First year: Foundations
The Global City: Hon 101, Hon 102, Hon 103 (15 credits)
This year-long sequence introduces the basic intellectual framework through which we will think critically about the urban environment and the interdependence between the city and the global world. It begins with the study of representations and perceptions of the city, considers the city in historical context, and concludes with the processes that shape the city’s geopolitical manifestations. Class size limited to 25.
Second year: Research Methods
Urban Discourses: Hon 201, Hon 202, Hon 203 (12 credits)

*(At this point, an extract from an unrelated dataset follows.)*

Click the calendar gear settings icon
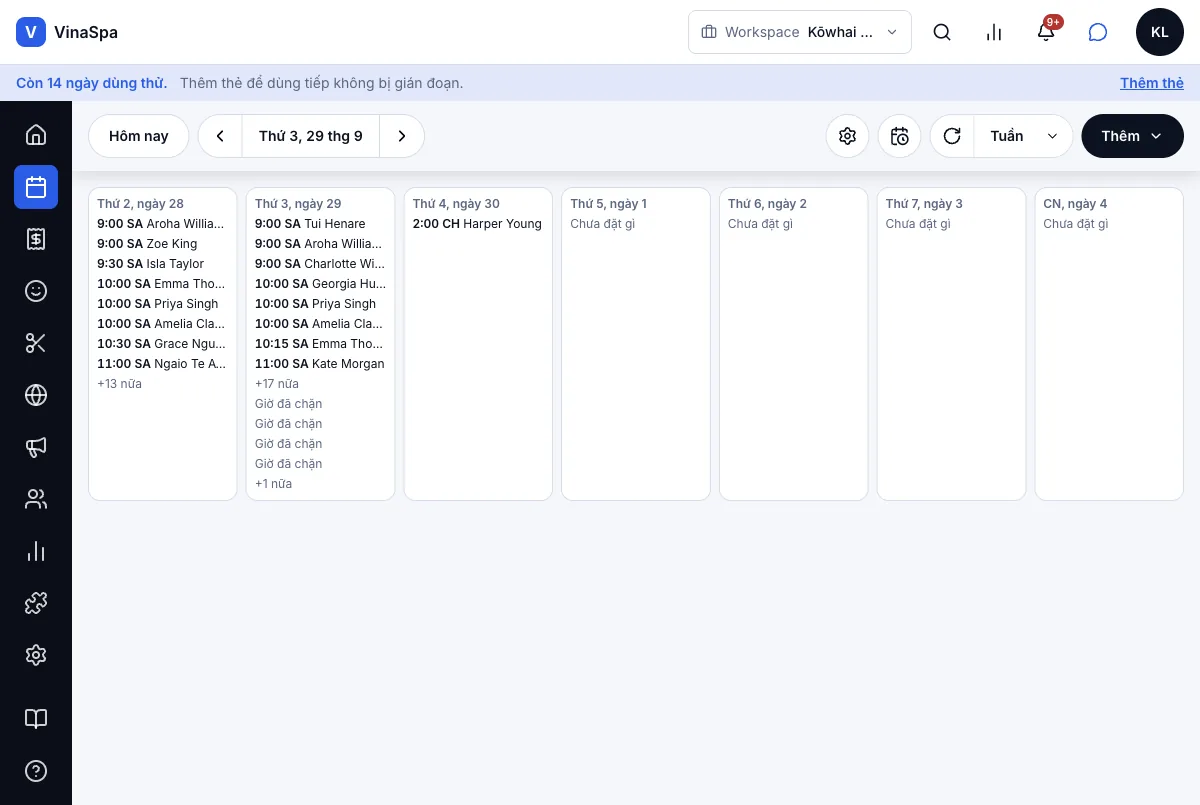The height and width of the screenshot is (805, 1200). pyautogui.click(x=847, y=136)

The three connected courses of the sophomore year take the urban, and specifically the city of Portland, as an appropriately dynamic subject for research shaped by the three “domains” of academic knowledge: the social sciences, the humanities, and the natural sciences. Students progress through an integrated set of research projects that develop not only their understanding of the systems by which cities operate but also their own critical capacities as urban residents and knowledge producers. Class size limited to 30.

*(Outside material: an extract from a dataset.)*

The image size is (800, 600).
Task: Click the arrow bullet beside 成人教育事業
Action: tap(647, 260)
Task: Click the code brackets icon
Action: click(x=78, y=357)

Hon 201: Urban Social Sciences
This course examines the urban through the application of social science methodologies. Specifically we will focus on the maps of urban planners and geographers, the qualitative and ethnographic analysis of sociologists and anthropologists, and the archival and contextual investigations of urban historians. We will rehearse these skills through research into the neighborhoods of Portland.
Hon 202: Urban Humanities
This course examines the urban surround, this time through the lens of the humanities, by careful examination of artifacts, texts, and cultural institutions.
Hon 203: Urban Ecology
This course approaches the urban through the lens of science, exploring how science has shaped cities and how cities shape scientific practice. We look at trees, water, soil, and air as the elements of the urban landscape around us, learn about research related to the ecological systems of Portland, and plan research projects that further develop our understanding of the city.
Third year: "Let Knowledge Serve the City" (12 credits)

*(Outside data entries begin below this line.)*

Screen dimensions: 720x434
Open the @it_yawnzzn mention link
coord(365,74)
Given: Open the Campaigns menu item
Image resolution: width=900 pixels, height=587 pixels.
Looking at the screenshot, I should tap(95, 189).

Honors Junior Seminars: Hon 407 (minimum 4 credits)
Hon 407. One 4-credit Honors Junior Seminar is required; additional seminars are encouraged. Students choose from among a wide variety of interdisciplinary seminars, taught by Honors and departmental faculty, broadly focused around key methodological and interdisciplinary questions. Seminar classes challenge Honors students to think creatively and analytically as well as rehearse the essential research and writing skills necessary for the production of a senior thesis. Class size limited to 20.
Hon 404. Maximum 8 credits. Students have the opportunity to gain experience, apply their academic learning, and make connections through approved cooperative education/internships. Honors students have in the past interned at OHSU, the U.S. Attorney's office, Portlandia, the National Institutes for Health, the Portland Art Museum, Mercy Corps, the Beaverton City Library, Willamette Week, and the Smithsonian, among many other organizations.
Hon 401. Maximum 8 credits. Students are encouraged to join ongoing research projects, conduct independent research, and develop creative projects under the supervision and mentorship of faculty.
Departmental Honors seminars and Honors contracts
Departments across campus are invited to create departmental Honors seminars; these courses simultaneously fulfill Honors and major requirements.
The Honors College runs faculty-led global seminars just for Honors students every year. Past trips have investigated cultural and ecological sustainability in Borneo, studied sustainable development in the highlands of Nicaragua, and explored global cities in Vietnam.
Fourth year: Community Engagement and Scholarship
Senior Thesis (minimum 6 credits)
Honors students are required to complete a thesis in their major field during their final undergraduate year. Students embark on the thesis project by enrolling in a 4-credit prospectus course (Hon 403) through the Honors College, research and write the thesis over two terms (also Hon 403), and then give a public presentation of their completed work. The thesis represents a valuable opportunity for students to work closely with senior faculty in their home departments as well as Honors faculty and to engage with community partners. Students will work together throughout the year of their thesis research to better understand the public implications of their work.